Principal Youth Court Judge hails youth offender report as blueprint for change

The study emphasises the role of early intervention in reducing young offenders

Principal Youth Court Judge hails youth offender report as blueprint for change

Principal Youth Court Judge John Walker has described a recent government report on youth offending as the “blueprint for change” that should involve all agencies and communities. The report, by justice sector science advisor Ian Lambie, calls for the adoption of a “developmental crime prevention” model.

Data showed that the number of offenders in the youth-justice system is decreasing –but the report said New Zealand nevertheless needs to prevent young people from engaging with the youth-justice system in the first place.

“With its focus on rehabilitation, reintegration and restorative justice, the report highlights that New Zealand has an innovative youth justice system that works well to address offending by people aged 14 to 17,” Walker said. “However, if we really want to be serious about getting to the root causes of youth crime, it shows we need to tackle those issues when they’re children, not when they turn up in the youth justice system at 14. Too often in the Youth Court we’re playing ‘catch up’, dealing with long standing issues that could have been addressed many years before.”
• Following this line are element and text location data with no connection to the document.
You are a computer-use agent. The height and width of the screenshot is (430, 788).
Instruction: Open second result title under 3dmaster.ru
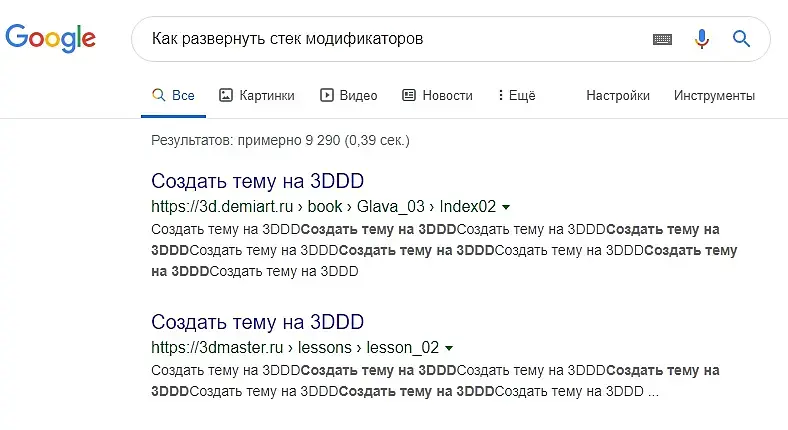pos(257,322)
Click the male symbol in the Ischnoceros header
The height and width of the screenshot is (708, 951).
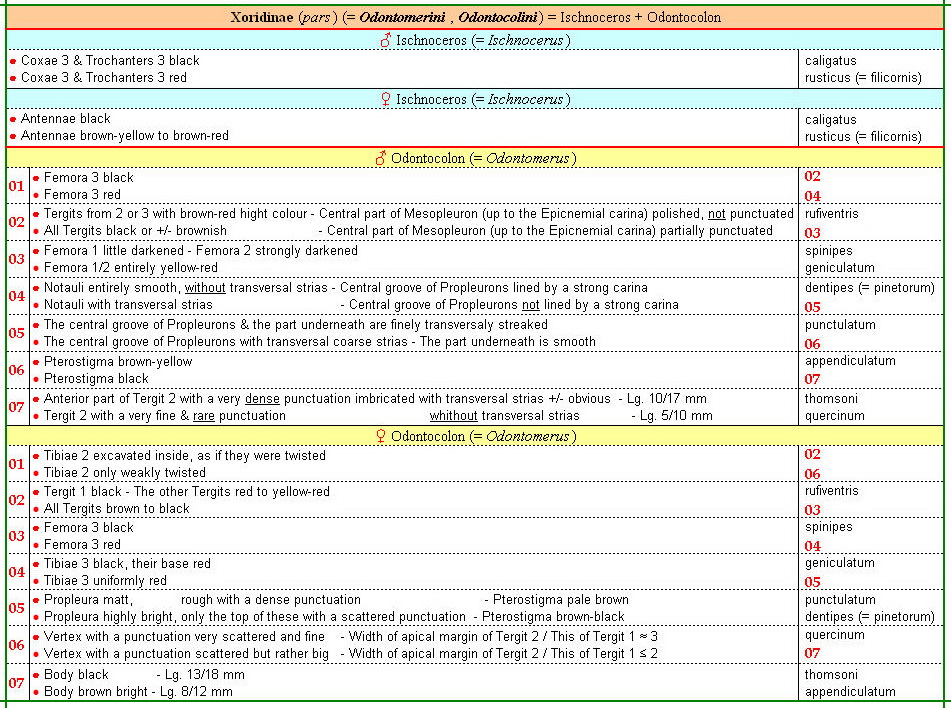click(x=385, y=40)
According to the Office of the Prime Minister’s Chief Science Advisor, a developmental approach focuses on both risk-creating and protective factors that have been shown to be associated with ending up in the criminal-justice system.

Risk factors include poverty, violence, childhood trauma, abuse and neglect, school failure, antisocial peers, parents in prison, undiagnosed mental and substance-use disorders, and lack of attachment to homes, communities, and people.

Protective factors include a safe place to live, trauma-informed care, support with mental health, literacy, learning support, and a network of people in the home and community for a sense of belonging.

“More than 40 years ago, New Zealand researchers’ world-leading longitudinal studies of cohorts in Dunedin and Christchurch clearly demonstrated the pathways that led from challenges in early life to young offending and on to adult prison,” Lambie said. “Research since that time has shown that the most effective – and cost-effective – way to reduce prison costs is to prevent kids getting into crime at the earliest opportunity.”